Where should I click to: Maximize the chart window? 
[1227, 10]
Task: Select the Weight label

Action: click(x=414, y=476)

◆ ◆ ◆ ◆ ◆

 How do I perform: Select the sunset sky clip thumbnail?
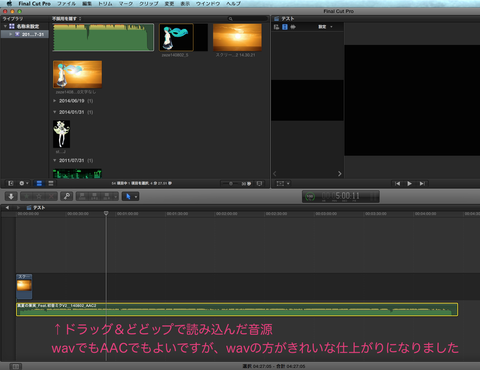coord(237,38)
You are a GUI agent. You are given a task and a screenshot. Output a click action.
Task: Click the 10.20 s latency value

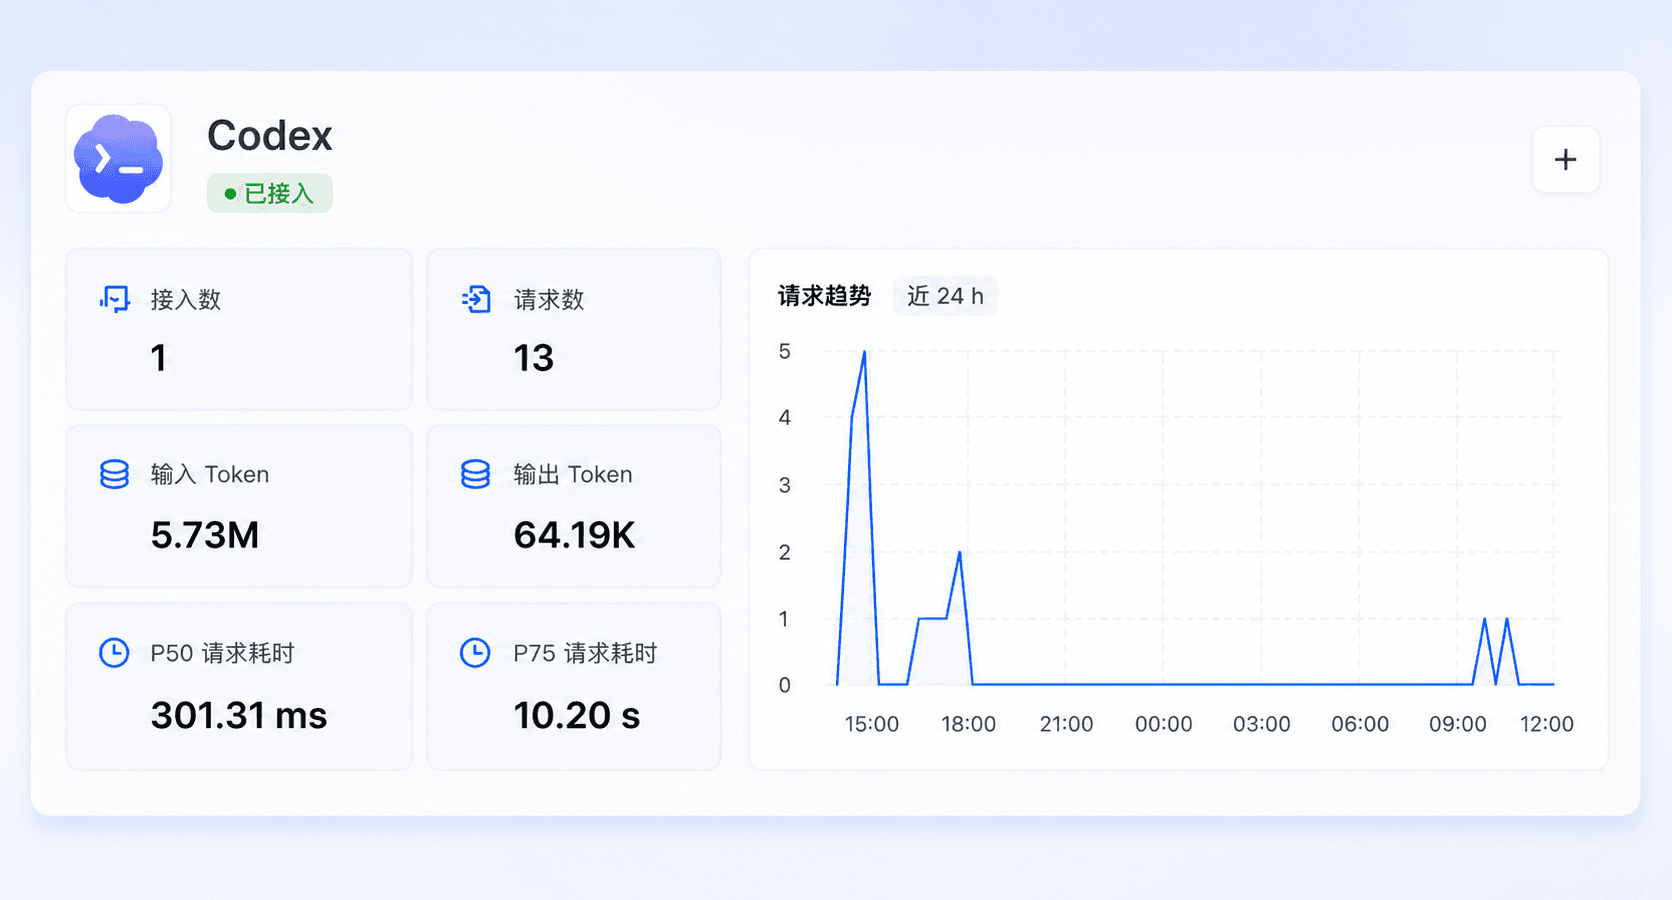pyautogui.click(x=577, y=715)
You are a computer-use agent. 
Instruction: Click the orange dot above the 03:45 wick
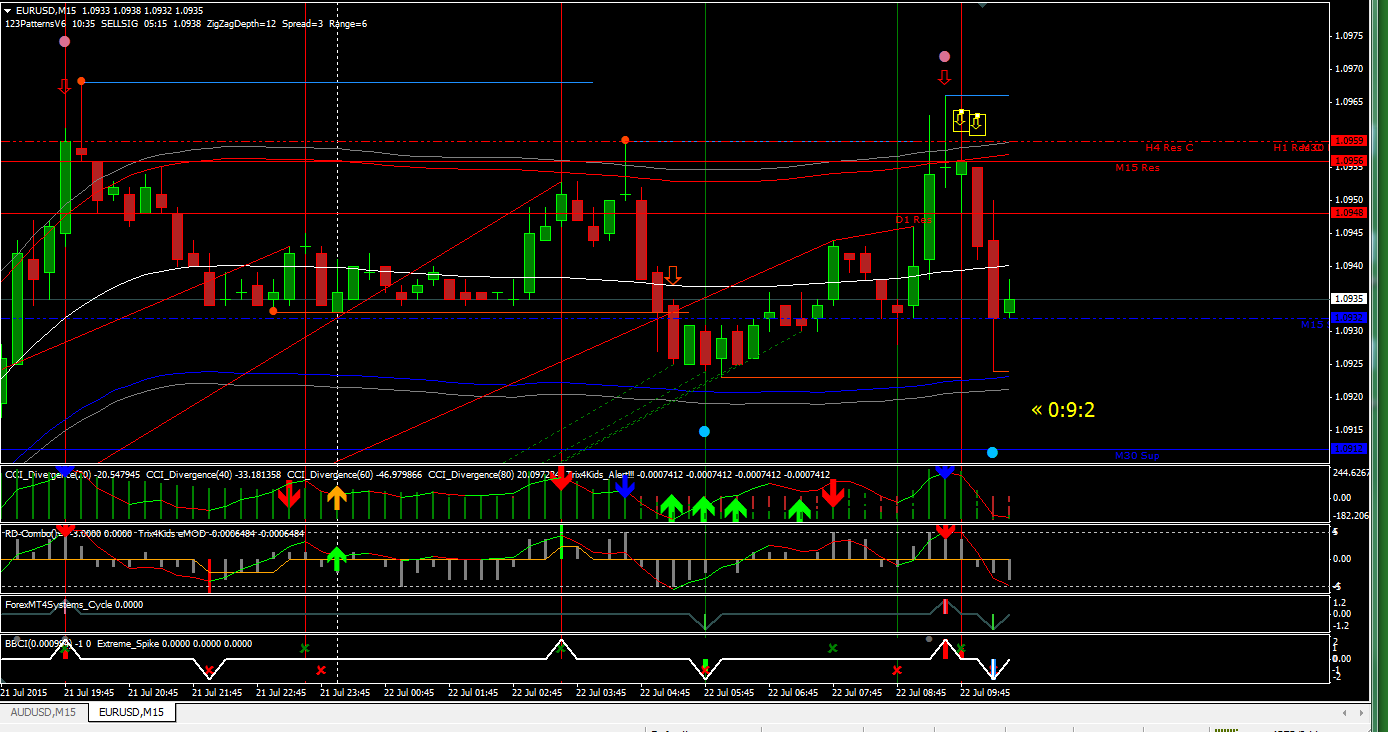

◆ ◆ ◆ ◆ ◆

* _BRIEF_:
Using the records above, gather all lines where the string "agent" is present.

* _SOLUTION TO THE EXERCISE_:
You are a GUI agent. You are given a task and a screenshot. Output a click action.
You are a computer-use agent. 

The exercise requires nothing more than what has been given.